2. DESCRIPTION OF THE RELATED ART
A variety of fluid mixing devices have been devised
wherein a venturi is adapted with different types of
mechanical injectors. Fluid flow through pipes and
other flow devices have associated losses inherent to
the device, depending on the type of material the flow
channel or device is composed of, and the
manufacturing method used to produce the fluid flow
device. Also, depending on the physical features of
the channels (i.e surface texture, roughness, etc.) or
the surfaces on which a fluid traverses, head losses
in the flow results.
These losses within a flow device such as a venturi
driven flow system vary from device to device,
depending on the mechanical element adapted thereto.

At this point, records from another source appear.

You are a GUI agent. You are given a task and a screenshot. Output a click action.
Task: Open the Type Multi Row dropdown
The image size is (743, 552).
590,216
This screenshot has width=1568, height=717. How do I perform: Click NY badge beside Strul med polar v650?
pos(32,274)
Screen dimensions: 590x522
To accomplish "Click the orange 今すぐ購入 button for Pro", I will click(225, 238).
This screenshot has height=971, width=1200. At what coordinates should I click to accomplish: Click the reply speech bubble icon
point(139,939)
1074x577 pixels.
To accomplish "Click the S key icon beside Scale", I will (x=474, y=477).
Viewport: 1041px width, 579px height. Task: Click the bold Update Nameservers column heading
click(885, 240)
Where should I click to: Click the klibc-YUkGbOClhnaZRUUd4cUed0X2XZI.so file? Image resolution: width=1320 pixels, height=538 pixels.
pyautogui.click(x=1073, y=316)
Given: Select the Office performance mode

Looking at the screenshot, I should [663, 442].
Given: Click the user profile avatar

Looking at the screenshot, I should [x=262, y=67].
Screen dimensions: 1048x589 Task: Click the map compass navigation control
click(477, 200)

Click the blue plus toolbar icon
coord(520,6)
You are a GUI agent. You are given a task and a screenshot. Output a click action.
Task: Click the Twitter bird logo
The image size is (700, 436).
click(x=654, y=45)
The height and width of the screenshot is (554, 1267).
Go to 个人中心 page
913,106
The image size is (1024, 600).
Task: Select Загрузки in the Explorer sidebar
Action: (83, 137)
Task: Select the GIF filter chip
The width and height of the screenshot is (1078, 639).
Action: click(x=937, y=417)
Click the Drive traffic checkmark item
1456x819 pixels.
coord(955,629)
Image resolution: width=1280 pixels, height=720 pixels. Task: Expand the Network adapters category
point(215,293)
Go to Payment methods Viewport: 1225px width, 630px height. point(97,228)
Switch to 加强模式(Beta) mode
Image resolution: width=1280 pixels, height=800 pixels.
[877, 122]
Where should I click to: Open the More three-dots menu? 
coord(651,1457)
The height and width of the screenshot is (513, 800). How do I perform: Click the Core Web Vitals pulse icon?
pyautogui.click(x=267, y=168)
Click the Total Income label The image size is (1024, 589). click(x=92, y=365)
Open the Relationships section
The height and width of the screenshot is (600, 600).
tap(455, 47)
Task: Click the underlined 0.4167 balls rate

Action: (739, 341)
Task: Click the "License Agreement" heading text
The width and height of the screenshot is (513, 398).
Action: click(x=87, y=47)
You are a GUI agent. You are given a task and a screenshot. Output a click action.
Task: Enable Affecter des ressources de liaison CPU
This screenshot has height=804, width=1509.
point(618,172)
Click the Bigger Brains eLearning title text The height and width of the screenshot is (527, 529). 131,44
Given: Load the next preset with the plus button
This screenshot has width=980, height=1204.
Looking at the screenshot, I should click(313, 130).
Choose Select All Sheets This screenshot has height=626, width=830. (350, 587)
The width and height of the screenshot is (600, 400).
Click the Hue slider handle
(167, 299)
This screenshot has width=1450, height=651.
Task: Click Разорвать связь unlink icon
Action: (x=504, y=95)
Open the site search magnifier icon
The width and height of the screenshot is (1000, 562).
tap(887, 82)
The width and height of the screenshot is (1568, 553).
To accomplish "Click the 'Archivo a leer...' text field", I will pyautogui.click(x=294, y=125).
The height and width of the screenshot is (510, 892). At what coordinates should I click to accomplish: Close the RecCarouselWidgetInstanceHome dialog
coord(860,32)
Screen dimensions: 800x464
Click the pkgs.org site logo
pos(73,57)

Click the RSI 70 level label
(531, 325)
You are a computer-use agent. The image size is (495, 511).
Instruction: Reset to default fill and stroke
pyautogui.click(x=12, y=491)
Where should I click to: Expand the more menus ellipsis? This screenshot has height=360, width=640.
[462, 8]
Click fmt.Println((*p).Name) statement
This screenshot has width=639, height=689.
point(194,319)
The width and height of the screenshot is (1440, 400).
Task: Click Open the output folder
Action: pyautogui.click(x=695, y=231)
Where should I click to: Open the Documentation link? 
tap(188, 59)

For example, losses associated with mechanical
elements such as check valves, mechanical injectors,
blowers, compressors, pumps, etc. during the injection
of liquid, air or other elements within the primary
flow of liquids through the flow device serve to
minimize fluid flow the pressure differential.
Generally, the principal goal for maintaining fluid
flow within a network of interconnected flow channels
or elements, according to first principles in
mechanics of fluids, is to minimize total head losses
associated with the respective mechanical elements.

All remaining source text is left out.